> _Article_
■ ■ ■

Scala Cheatsheet for Spark

Category Operation Code Snippet
Basic Operations Variable Declaration val x: Int = 10 // Immutable
var y: Int = 20 // Mutable
  Collections val list = List(1, 2, 3, 4, 5)
val array = Array(1, 2, 3, 4, 5)
val map = Map("a" -> 1, "b" -> 2, "c" -> 3)
Spark Setup Initialize Spark Session import org.apache.spark.sql.SparkSession
val spark = SparkSession.builder.appName("Spark App").config("spark.master", "local").getOrCreate()
RDD Operations Create RDD val rdd = spark.sparkContext.parallelize(Seq(1, 2, 3, 4, 5))
  Transformations val mappedRDD = rdd.map(_ * 2)
val filteredRDD = rdd.filter(_ > 2)
  Actions val collected = rdd.collect()
val count = rdd.count()
val firstElement = rdd.first()
DataFrame Operations Create DataFrame import spark.implicits._
val df = Seq((1, "a"), (2, "b"), (3, "c")).toDF("id", "value")
  Show DataFrame df.show()
  DataFrame Transformations val filteredDF = df.filter($"id" > 1)
val selectedDF = df.select("value")
val withColumnDF = df.withColumn("new_column", $"id" * 2)
  SQL Queries df.createOrReplaceTempView("table")
val sqlDF = spark.sql("SELECT * FROM table WHERE id > 1")
Dataset Operations Create Dataset case class Record(id: Int, value: String)
val ds = Seq(Record(1, "a"), Record(2, "b"), Record(3, "c")).toDS()
  Dataset Transformations val filteredDS = ds.filter(_.id > 1)
val mappedDS = ds.map(record => record.copy(value = record.value.toUpperCase))
Conversions RDD to DataFrame val rddToDF = rdd.toDF("numbers")
  DataFrame to RDD val dfToRDD = df.rdd
  DataFrame to Dataset val dfToDS = df.as[Record]
  Dataset to DataFrame val dsToDF = ds.toDF()
Reading and Writing Data Read CSV val csvDF = spark.read.option("header", "true").csv("path/to/file.csv")
  Write CSV df.write.option("header", "true").csv("path/to/save")
  Read Parquet val parquetDF = spark.read.parquet("path/to/file.parquet")
  Write Parquet df.write.parquet("path/to/save")
Common Data Engineering Functions GroupBy and Aggregations val groupedDF = df.groupBy("id").count()
val aggregatedDF = df.groupBy("id").agg(sum("value"))
  Join Operations val df1 = Seq((1, "a"), (2, "b")).toDF("id", "value1")
val df2 = Seq((1, "x"), (2, "y")).toDF("id", "value2")
val joinedDF = df1.join(df2, "id")
  Window Functions import org.apache.spark.sql.expressions.Window
import org.apache.spark.sql.functions._
val windowSpec = Window.partitionBy("id").orderBy("value")
val windowedDF = df.withColumn("rank", rank().over(windowSpec))
  UDFs (User-Defined Functions) import org.apache.spark.sql.functions.udf
val addOne = udf((x: Int) => x + 1)
val dfWithUDF = df.withColumn("new_value", addOne($"id"))

■ ■ ■

> _Information given_
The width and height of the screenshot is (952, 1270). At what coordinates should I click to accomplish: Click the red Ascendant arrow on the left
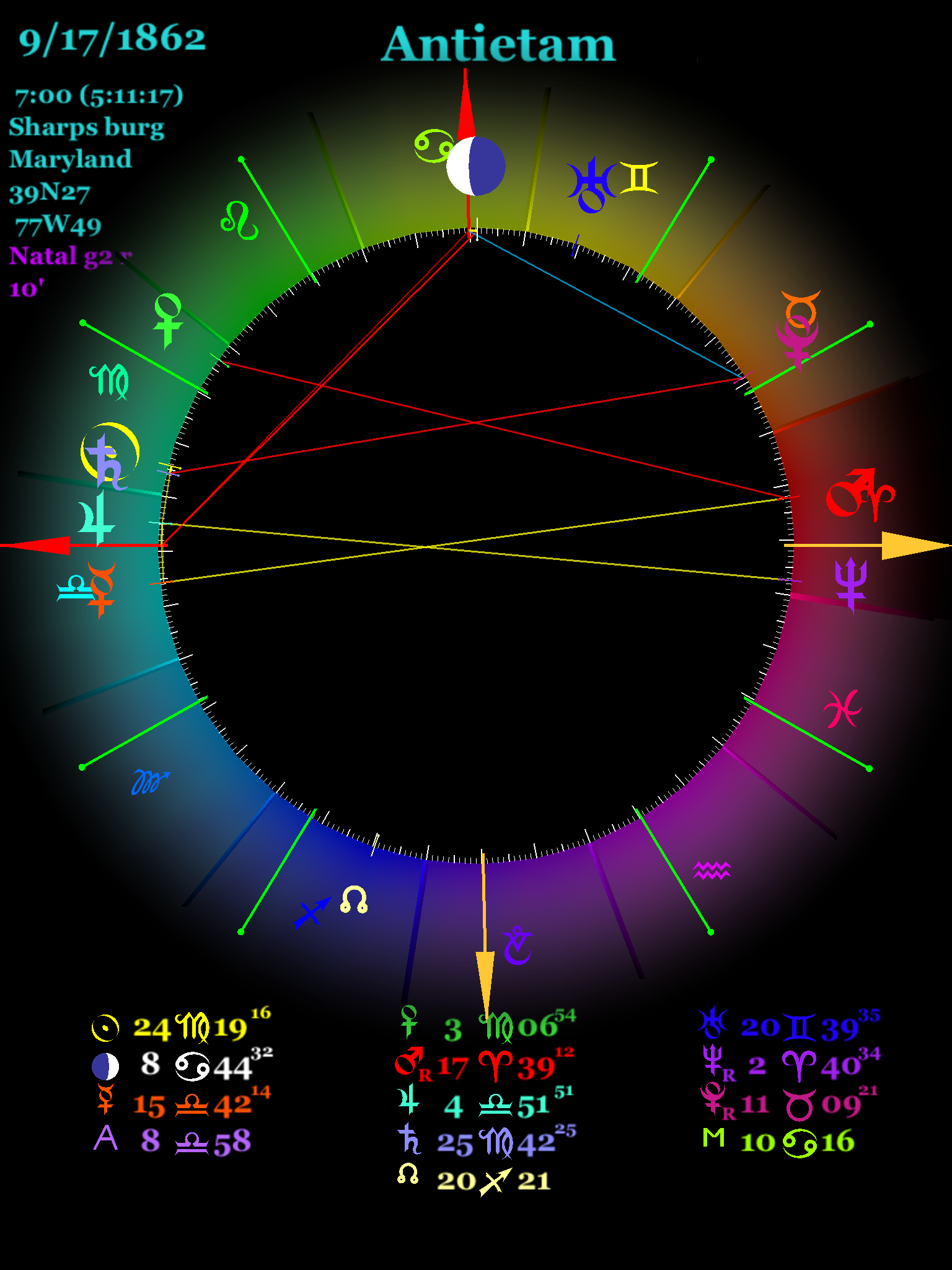tap(37, 546)
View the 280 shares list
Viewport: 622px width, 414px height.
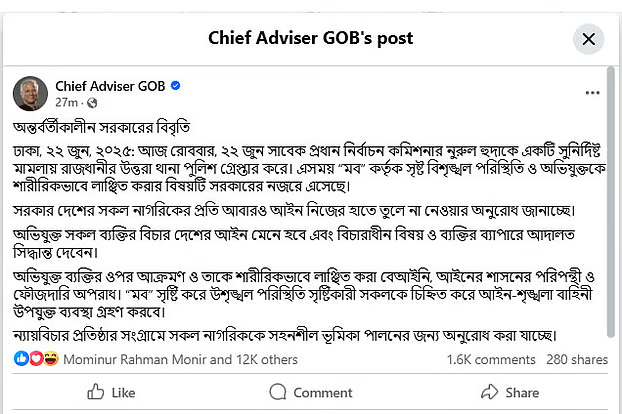(577, 359)
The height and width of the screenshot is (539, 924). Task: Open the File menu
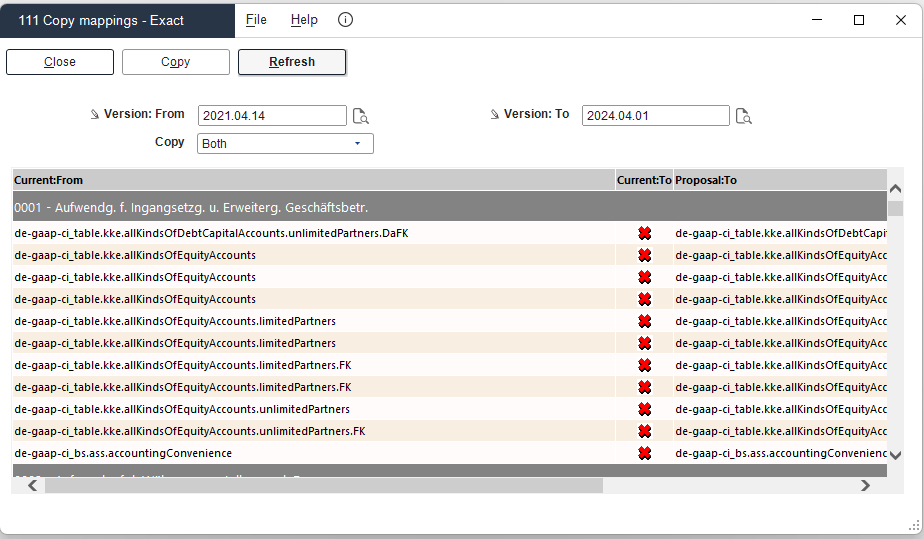256,20
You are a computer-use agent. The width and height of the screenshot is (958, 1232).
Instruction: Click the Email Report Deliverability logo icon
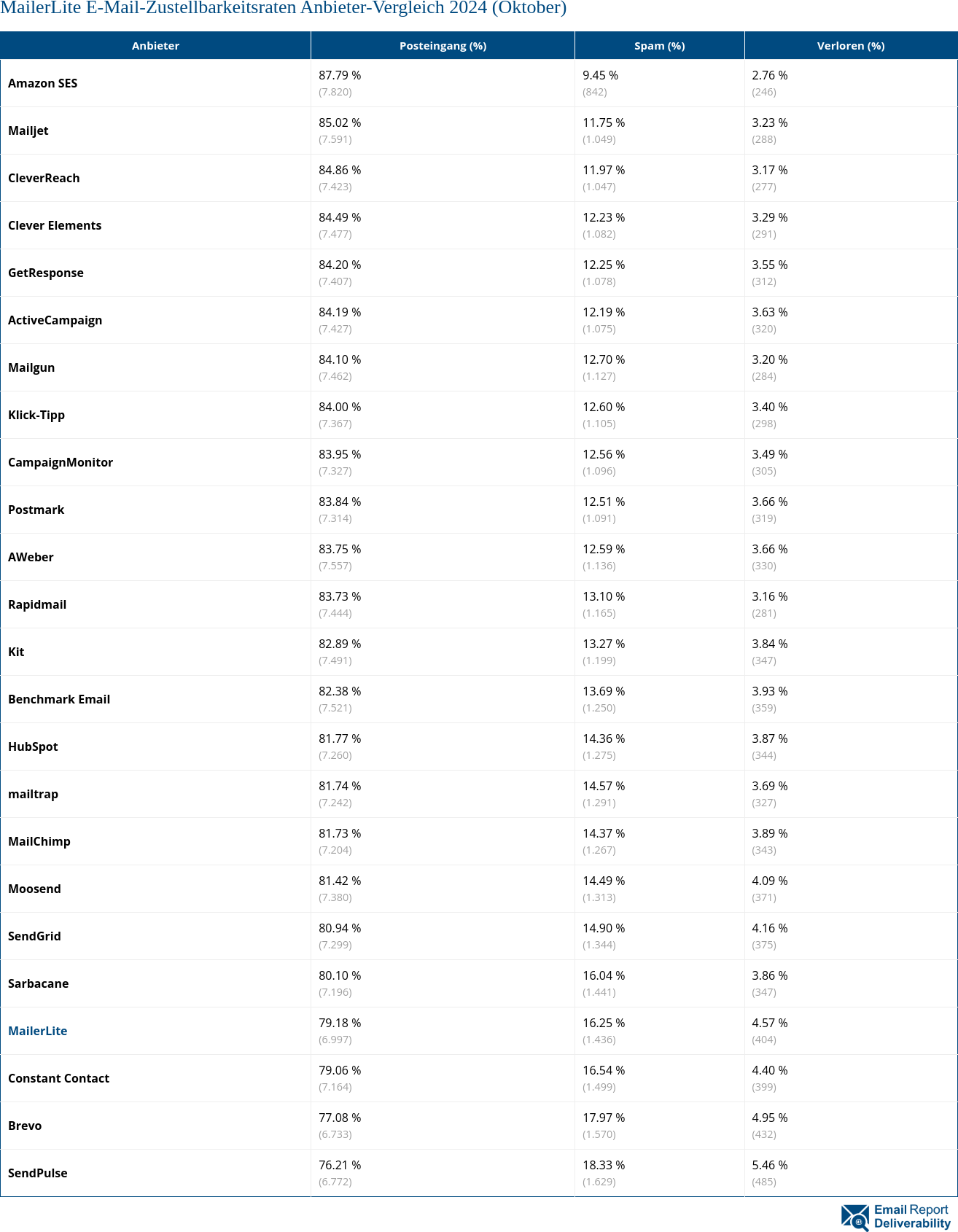(x=854, y=1217)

■ ■ ■

> _The task_
Reproduce the passage of the Scala cheatsheet for Spark that begins with the words containing "Transformations val mappedRDD" and ends with "Int, value: String)". The rows are separate material that has no connection to the Scala cheatsheet for Spark.

> _The response_
Transformations val mappedRDD = rdd.map(_ * 2)
val filteredRDD = rdd.filter(_ > 2)
  Actions val collected = rdd.collect()
val count = rdd.count()
val firstElement = rdd.first()
DataFrame Operations Create DataFrame import spark.implicits._
val df = Seq((1, "a"), (2, "b"), (3, "c")).toDF("id", "value")
  Show DataFrame df.show()
  DataFrame Transformations val filteredDF = df.filter($"id" > 1)
val selectedDF = df.select("value")
val withColumnDF = df.withColumn("new_column", $"id" * 2)
  SQL Queries df.createOrReplaceTempView("table")
val sqlDF = spark.sql("SELECT * FROM table WHERE id > 1")
Dataset Operations Create Dataset case class Record(id: Int, value: String)